----- Available data

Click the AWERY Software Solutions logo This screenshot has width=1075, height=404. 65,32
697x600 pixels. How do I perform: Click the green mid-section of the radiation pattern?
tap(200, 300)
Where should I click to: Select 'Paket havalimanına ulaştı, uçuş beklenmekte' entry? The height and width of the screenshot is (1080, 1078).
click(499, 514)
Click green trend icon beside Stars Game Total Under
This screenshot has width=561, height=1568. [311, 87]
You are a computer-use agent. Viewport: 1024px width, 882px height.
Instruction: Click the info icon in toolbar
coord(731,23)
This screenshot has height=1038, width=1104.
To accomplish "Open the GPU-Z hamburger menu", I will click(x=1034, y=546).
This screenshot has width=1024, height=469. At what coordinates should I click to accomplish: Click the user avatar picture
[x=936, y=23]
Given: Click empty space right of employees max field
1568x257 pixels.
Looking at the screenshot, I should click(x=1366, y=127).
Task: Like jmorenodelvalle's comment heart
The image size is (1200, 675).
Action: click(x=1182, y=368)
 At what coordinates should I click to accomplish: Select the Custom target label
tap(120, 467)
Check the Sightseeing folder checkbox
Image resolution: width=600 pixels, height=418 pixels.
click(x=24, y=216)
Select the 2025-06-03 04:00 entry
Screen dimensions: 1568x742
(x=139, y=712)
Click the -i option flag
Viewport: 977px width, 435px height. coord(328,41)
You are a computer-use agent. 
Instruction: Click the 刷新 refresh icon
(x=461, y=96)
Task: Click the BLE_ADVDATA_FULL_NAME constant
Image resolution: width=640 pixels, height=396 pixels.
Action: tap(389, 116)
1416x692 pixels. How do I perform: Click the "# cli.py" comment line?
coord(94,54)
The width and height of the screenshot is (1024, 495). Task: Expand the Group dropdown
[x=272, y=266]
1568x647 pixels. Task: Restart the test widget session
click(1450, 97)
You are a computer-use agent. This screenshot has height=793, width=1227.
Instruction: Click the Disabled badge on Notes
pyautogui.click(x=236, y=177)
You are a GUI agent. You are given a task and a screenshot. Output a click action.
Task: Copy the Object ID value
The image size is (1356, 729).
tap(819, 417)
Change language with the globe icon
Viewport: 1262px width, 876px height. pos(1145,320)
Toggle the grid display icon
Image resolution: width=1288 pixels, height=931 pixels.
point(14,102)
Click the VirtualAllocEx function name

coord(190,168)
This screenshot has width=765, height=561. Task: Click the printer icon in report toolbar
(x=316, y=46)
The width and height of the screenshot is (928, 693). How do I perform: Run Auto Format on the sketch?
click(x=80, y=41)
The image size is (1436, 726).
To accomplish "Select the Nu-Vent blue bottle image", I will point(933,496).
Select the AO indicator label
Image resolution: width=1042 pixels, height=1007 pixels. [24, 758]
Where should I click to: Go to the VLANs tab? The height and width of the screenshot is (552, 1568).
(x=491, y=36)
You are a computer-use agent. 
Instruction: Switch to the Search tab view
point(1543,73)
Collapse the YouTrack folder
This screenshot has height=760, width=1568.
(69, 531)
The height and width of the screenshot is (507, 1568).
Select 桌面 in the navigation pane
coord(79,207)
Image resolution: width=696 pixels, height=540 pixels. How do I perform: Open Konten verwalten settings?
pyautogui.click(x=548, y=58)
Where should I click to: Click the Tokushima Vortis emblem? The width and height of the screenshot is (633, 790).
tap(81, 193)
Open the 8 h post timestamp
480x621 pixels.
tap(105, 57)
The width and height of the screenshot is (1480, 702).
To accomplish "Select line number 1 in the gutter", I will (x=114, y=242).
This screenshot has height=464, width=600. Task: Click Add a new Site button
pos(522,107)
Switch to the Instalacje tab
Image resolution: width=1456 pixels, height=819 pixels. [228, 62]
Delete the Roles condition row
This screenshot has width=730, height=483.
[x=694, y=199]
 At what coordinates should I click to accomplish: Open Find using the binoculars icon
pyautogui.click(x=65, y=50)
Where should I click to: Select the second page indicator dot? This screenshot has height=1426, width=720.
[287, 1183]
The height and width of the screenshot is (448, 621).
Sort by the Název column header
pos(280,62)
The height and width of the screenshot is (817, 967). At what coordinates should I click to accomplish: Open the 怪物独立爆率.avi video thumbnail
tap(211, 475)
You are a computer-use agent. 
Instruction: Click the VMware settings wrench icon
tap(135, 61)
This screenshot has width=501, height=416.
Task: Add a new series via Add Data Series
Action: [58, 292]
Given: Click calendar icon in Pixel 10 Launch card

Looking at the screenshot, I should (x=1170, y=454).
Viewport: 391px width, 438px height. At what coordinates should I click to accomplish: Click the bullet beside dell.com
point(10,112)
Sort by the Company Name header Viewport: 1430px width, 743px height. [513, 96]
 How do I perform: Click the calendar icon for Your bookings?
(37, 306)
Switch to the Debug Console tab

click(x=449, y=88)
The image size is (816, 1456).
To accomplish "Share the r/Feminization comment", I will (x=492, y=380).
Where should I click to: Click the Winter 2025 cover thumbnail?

----------

** What is expected **
Count every line of the data above where "will" appears, and give the total only.

** Answer to this problem **
4